MATERIAL FOR THIS EXERCISE =
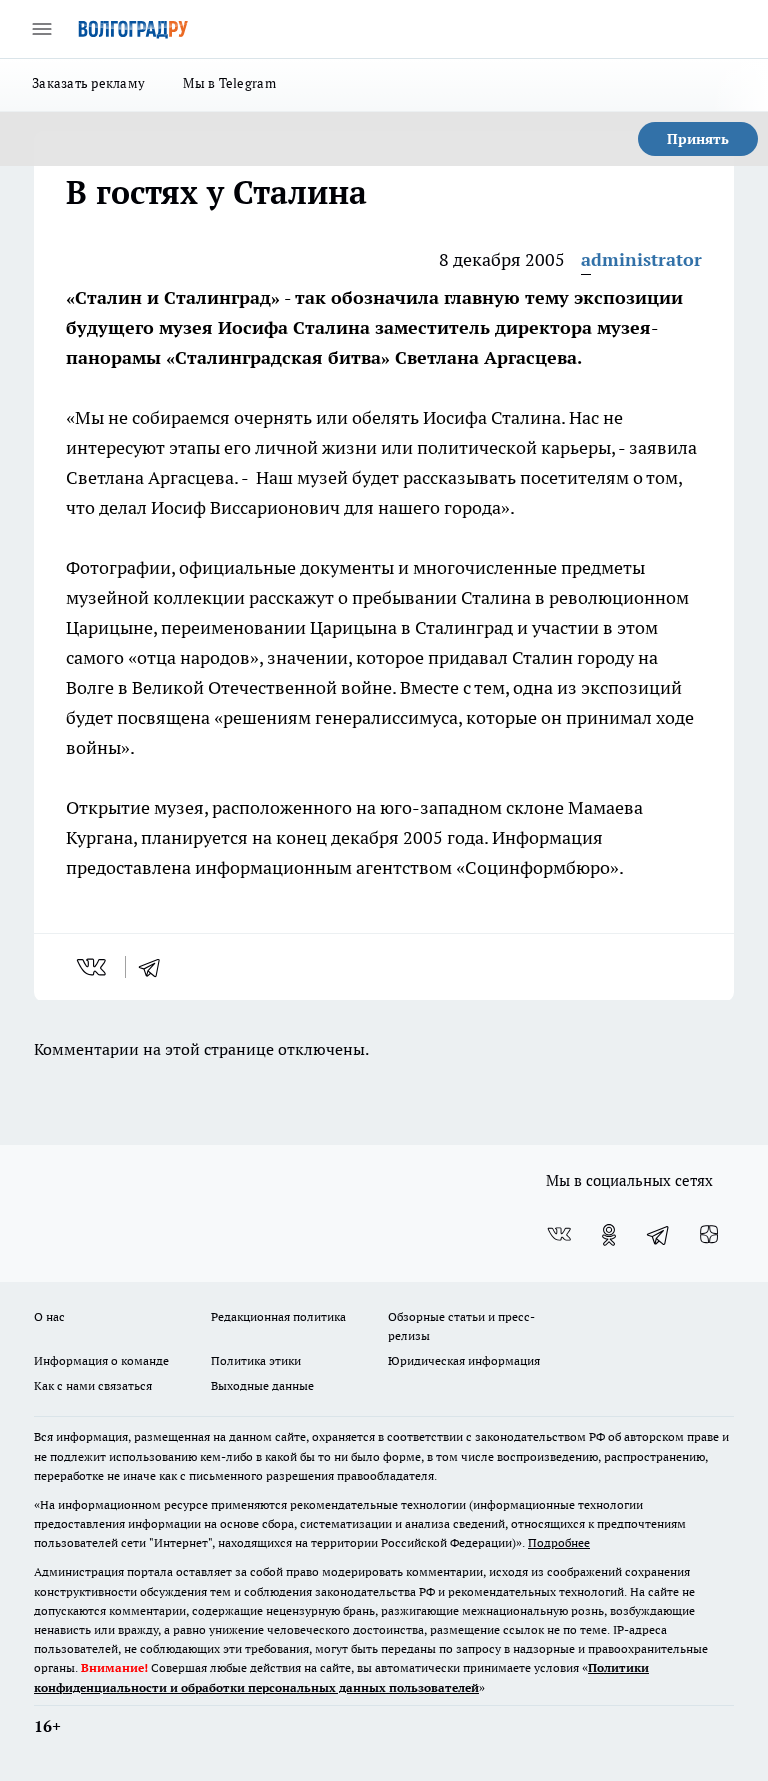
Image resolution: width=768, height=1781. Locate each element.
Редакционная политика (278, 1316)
==
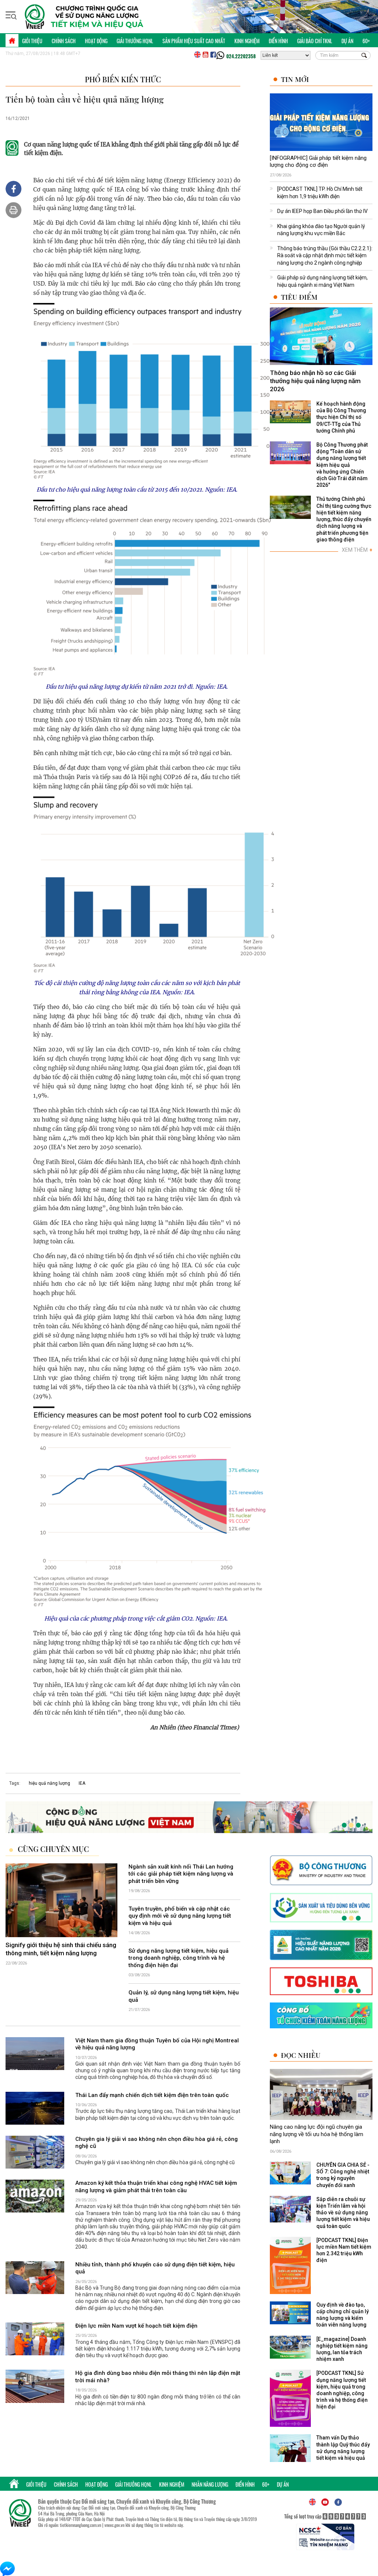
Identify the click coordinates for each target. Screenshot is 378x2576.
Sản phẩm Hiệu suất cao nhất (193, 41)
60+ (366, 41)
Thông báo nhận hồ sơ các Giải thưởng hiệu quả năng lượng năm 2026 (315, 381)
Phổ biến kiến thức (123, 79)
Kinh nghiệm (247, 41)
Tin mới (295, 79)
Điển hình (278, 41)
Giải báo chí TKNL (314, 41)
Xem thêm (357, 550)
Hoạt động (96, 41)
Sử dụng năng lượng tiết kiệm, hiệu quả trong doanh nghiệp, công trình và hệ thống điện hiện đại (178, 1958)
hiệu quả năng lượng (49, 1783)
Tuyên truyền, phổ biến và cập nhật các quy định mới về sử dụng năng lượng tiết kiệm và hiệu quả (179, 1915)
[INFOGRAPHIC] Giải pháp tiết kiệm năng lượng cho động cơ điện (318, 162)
--
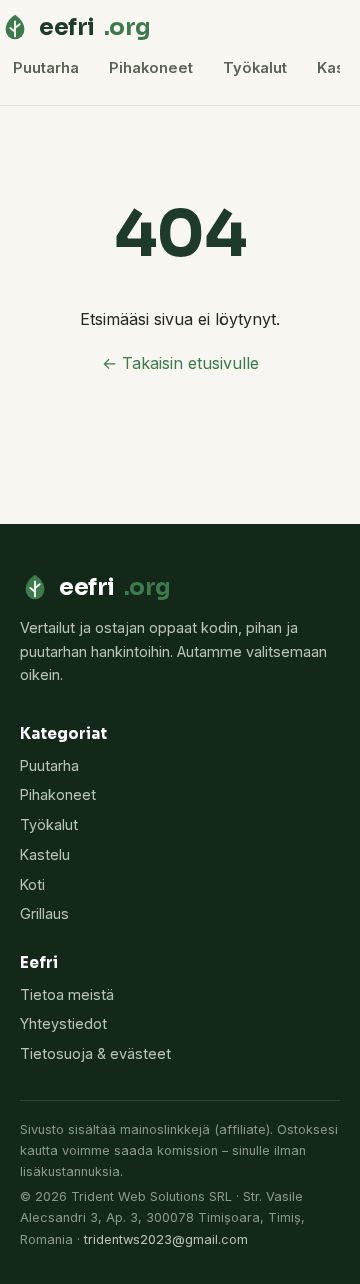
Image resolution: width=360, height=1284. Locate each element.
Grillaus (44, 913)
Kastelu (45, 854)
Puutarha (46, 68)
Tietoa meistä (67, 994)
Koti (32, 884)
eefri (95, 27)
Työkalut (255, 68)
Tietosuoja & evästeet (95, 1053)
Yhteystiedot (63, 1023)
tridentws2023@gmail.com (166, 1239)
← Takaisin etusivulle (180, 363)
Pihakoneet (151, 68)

ASSIGNMENT =
Whenever a line of the records holds the string "tiết", pick it out and copy it.

EXERCISE RESPONSE =
Sử dụng năng lượng tiết kiệm, hiệu quả trong doanh nghiệp, công trình và hệ thống điện hiện đại (178, 1958)
Tuyên truyền, phổ biến và cập nhật các quy định mới về sử dụng năng lượng tiết kiệm và hiệu quả (179, 1915)
[INFOGRAPHIC] Giải pháp tiết kiệm năng lượng cho động cơ điện (318, 162)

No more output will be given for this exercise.